● What to do: Pick out every line of the entries below where "Expand" occurs, and copy those lines.
BEGIN
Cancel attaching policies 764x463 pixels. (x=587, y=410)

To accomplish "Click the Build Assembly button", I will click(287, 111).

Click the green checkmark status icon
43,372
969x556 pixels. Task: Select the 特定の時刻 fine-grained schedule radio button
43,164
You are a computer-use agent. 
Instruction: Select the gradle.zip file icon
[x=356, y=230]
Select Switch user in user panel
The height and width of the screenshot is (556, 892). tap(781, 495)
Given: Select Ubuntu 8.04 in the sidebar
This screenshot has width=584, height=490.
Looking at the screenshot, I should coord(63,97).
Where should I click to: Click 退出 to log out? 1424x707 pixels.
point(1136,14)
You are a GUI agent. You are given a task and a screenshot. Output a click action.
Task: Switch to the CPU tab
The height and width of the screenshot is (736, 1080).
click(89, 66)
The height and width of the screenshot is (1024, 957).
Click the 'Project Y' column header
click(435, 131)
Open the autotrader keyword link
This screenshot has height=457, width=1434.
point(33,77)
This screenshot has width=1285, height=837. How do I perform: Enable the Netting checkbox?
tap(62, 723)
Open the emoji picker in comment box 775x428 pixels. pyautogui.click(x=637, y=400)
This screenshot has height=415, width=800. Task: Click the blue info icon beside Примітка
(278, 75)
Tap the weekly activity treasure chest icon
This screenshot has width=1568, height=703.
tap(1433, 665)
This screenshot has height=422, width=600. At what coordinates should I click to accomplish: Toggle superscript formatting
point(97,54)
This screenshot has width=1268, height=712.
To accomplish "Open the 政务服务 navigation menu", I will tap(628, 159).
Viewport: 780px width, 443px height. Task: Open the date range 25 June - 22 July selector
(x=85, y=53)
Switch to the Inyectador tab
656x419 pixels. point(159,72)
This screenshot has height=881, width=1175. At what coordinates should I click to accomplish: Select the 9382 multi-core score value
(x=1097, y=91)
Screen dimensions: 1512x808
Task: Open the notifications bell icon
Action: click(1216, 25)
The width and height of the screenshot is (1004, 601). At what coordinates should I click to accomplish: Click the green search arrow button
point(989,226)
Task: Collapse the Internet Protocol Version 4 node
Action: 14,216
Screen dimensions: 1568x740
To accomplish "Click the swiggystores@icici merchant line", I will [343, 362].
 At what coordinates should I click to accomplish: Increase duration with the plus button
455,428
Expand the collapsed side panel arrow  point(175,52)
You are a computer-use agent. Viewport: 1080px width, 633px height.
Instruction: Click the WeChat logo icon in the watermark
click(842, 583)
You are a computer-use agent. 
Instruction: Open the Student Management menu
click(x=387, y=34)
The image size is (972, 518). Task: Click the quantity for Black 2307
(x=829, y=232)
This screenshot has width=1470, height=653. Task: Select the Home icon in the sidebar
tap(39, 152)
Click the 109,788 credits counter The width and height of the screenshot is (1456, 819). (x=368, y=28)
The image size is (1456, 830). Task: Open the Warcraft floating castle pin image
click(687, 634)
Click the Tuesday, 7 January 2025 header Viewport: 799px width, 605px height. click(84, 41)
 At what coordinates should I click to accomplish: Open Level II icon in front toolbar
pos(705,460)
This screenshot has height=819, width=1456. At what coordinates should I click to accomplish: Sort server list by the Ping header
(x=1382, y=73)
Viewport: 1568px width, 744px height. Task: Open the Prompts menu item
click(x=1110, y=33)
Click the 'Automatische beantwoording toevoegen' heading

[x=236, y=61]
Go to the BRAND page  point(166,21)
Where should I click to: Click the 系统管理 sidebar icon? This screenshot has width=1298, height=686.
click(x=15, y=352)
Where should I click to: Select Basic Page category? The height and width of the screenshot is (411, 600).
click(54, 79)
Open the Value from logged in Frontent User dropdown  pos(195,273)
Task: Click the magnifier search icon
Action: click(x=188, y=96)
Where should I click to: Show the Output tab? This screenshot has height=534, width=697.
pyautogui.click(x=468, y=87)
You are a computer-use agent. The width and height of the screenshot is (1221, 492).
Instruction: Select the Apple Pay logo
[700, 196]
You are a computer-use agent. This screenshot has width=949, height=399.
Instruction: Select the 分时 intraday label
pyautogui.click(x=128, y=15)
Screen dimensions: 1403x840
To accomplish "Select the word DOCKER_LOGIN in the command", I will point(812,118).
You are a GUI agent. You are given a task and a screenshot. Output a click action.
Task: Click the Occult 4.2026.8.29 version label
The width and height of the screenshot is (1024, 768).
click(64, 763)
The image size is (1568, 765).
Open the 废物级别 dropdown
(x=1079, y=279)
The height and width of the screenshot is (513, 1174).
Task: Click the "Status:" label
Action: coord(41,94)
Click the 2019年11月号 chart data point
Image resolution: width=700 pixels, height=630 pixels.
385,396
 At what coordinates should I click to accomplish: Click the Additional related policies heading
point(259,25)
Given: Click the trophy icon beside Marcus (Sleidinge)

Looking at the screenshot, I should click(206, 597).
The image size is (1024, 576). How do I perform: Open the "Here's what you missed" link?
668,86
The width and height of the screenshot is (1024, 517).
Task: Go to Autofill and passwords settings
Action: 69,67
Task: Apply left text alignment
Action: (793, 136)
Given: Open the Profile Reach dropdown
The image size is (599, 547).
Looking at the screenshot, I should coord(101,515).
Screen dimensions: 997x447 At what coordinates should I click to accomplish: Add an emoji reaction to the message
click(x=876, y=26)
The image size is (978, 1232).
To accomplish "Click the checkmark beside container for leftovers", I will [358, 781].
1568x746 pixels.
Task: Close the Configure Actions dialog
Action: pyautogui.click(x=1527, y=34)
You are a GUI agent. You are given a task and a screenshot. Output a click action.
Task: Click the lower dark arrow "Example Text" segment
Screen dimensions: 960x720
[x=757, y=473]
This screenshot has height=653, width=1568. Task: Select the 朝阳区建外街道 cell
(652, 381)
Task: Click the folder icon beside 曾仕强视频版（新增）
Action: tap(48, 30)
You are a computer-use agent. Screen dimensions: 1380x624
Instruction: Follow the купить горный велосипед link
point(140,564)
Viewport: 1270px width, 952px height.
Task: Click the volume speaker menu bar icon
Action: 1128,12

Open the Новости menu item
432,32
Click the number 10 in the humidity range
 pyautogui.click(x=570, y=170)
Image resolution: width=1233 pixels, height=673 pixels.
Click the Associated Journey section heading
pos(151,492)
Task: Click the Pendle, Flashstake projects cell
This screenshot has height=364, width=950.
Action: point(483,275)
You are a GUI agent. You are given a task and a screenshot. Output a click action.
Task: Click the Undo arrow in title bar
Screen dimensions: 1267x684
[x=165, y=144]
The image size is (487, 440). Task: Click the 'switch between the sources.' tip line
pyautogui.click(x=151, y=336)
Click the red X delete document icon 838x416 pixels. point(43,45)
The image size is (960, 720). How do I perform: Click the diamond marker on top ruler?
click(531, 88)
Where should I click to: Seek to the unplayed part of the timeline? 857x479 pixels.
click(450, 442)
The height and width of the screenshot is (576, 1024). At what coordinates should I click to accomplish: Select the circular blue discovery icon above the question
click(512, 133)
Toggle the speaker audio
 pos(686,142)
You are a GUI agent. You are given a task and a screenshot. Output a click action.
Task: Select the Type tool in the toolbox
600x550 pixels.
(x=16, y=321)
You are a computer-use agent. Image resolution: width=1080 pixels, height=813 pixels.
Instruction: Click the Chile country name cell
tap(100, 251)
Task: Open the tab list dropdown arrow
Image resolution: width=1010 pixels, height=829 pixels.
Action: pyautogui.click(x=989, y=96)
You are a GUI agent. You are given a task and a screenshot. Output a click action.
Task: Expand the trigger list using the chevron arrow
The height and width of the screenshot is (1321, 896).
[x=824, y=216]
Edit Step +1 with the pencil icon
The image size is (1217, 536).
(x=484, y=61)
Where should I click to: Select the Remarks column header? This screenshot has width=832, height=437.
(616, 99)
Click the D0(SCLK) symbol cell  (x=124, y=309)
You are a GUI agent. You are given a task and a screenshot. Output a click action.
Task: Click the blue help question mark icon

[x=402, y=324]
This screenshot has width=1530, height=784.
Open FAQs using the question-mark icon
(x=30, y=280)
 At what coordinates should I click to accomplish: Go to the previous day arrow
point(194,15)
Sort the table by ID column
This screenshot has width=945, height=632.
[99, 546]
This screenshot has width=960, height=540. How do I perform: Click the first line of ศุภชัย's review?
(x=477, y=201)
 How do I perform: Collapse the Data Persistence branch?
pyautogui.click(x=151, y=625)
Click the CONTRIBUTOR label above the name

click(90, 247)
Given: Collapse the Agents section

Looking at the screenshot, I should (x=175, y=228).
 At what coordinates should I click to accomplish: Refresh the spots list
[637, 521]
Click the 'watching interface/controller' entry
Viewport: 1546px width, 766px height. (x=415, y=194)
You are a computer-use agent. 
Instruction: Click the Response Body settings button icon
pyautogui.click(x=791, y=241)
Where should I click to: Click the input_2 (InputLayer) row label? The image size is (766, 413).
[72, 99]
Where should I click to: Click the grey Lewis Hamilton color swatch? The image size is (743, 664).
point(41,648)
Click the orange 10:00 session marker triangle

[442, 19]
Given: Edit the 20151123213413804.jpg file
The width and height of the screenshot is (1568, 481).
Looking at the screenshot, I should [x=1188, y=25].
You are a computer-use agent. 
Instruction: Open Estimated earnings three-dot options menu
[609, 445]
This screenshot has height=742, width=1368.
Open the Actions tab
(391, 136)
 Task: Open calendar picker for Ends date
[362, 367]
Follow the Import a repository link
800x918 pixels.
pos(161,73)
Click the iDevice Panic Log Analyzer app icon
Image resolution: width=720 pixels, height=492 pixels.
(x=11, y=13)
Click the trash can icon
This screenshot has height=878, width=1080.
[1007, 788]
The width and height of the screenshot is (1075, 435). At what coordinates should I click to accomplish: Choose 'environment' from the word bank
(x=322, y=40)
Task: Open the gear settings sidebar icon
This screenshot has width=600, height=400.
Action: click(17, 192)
END
● Output for this exercise:
Expand the collapsed side panel arrow  point(175,52)
Task: Expand the trigger list using the chevron arrow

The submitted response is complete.